* **INPUT RECORDS**
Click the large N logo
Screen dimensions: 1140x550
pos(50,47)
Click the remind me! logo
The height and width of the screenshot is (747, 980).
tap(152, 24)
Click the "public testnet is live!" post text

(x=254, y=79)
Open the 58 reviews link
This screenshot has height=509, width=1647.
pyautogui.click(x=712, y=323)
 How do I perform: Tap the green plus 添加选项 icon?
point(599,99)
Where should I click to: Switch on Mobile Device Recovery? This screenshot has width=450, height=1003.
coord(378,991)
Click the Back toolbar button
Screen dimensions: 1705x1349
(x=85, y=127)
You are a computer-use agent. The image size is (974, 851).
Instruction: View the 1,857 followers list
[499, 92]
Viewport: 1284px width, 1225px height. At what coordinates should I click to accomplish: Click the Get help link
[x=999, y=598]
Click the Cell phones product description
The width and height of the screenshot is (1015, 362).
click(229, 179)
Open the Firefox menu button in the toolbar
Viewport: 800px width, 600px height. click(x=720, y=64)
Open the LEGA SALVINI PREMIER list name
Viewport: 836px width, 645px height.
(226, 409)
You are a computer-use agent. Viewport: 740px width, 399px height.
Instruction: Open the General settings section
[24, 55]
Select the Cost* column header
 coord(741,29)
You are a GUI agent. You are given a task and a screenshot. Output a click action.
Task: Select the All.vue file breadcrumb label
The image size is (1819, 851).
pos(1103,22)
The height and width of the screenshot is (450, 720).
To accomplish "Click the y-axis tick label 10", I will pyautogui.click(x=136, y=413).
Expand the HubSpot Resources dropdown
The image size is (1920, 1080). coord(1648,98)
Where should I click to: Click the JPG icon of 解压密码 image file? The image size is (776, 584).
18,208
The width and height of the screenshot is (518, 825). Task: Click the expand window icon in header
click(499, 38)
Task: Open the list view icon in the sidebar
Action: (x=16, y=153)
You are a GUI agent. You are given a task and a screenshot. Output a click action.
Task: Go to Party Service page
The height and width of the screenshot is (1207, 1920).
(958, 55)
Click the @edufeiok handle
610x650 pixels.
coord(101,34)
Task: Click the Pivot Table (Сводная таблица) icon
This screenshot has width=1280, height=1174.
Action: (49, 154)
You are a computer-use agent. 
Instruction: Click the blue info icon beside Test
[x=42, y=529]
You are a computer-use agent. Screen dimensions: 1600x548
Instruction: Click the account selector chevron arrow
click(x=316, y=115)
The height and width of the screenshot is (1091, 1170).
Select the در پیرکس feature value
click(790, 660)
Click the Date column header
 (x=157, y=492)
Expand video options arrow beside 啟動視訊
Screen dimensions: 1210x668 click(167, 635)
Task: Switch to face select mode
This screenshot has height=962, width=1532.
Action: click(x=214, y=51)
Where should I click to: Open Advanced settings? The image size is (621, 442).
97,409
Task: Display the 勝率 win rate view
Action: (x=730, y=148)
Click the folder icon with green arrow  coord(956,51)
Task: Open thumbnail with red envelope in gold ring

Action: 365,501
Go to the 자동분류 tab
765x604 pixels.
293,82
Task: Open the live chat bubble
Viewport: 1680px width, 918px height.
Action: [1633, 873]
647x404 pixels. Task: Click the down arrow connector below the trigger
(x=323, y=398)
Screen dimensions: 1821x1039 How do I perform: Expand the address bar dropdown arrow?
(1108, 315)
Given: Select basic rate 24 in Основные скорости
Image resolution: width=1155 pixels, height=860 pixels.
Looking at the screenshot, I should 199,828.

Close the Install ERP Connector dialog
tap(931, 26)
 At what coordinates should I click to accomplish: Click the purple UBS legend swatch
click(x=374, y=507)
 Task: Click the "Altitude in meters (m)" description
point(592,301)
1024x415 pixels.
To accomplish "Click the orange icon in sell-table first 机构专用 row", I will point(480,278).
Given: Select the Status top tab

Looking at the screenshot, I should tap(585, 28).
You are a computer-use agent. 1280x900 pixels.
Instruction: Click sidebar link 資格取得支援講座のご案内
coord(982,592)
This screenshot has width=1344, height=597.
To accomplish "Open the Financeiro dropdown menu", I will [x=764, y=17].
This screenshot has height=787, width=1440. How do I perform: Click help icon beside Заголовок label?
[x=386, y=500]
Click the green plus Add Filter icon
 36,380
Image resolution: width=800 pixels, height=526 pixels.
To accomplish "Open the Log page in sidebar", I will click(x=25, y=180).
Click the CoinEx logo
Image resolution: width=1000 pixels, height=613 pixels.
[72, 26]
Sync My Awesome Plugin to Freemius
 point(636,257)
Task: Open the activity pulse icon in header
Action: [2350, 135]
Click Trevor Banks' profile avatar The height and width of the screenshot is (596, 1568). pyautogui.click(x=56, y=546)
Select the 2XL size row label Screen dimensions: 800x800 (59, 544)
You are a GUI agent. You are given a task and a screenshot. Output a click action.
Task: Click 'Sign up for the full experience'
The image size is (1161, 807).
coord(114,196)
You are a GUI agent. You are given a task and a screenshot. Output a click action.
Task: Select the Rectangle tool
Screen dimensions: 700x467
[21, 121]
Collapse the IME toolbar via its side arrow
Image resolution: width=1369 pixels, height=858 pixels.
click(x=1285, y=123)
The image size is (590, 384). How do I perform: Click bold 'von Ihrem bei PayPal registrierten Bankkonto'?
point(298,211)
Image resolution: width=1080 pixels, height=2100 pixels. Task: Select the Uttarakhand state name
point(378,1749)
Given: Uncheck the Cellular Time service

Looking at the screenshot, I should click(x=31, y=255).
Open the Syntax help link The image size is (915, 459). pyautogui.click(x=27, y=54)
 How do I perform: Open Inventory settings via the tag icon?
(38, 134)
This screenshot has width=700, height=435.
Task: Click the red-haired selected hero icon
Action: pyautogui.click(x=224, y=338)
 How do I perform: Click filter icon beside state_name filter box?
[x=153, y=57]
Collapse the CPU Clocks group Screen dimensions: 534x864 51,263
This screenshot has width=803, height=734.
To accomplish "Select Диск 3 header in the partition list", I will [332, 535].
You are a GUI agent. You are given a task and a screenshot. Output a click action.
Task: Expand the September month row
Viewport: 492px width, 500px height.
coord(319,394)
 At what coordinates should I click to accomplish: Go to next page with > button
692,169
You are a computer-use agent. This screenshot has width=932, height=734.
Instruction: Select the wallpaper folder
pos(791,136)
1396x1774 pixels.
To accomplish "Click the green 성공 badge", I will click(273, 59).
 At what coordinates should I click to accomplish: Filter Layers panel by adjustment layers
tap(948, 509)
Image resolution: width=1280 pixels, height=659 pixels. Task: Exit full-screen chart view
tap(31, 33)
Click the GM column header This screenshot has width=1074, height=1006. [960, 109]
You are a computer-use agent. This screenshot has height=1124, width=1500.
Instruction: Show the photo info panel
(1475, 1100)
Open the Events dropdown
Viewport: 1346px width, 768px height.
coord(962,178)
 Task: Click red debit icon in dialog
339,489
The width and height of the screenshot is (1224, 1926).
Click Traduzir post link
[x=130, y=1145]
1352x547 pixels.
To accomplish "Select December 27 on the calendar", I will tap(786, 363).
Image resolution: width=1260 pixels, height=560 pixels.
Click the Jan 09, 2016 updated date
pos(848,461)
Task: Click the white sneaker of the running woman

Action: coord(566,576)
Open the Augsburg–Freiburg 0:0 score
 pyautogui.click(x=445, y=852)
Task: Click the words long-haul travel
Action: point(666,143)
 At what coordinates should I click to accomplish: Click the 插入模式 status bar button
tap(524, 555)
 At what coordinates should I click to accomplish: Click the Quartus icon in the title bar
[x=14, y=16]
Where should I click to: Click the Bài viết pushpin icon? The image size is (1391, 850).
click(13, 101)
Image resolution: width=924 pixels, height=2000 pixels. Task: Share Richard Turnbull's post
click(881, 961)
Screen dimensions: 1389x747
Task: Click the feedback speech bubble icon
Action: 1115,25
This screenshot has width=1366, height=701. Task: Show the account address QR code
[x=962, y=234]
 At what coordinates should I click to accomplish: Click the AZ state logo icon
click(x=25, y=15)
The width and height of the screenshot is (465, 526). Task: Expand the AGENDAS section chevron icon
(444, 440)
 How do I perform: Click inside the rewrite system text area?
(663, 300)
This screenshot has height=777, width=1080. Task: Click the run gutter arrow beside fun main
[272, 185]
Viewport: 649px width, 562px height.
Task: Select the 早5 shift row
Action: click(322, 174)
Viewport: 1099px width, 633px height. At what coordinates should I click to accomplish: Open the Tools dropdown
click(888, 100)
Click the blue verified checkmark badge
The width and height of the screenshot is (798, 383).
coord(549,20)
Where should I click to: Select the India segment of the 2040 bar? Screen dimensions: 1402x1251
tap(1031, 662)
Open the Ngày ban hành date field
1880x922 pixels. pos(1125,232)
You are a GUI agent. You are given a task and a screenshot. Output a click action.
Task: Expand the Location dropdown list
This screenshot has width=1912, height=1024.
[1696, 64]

* **WORK REQUIRED**
Go back to the listing above. Copy word for word the lines from the one with "Image resolution: width=1280" through the one with "Click the GM", and nothing more.

* **EXERCISE RESULT**
Image resolution: width=1280 pixels, height=659 pixels. Task: Exit full-screen chart view
tap(31, 33)
Click the GM column header This screenshot has width=1074, height=1006. [960, 109]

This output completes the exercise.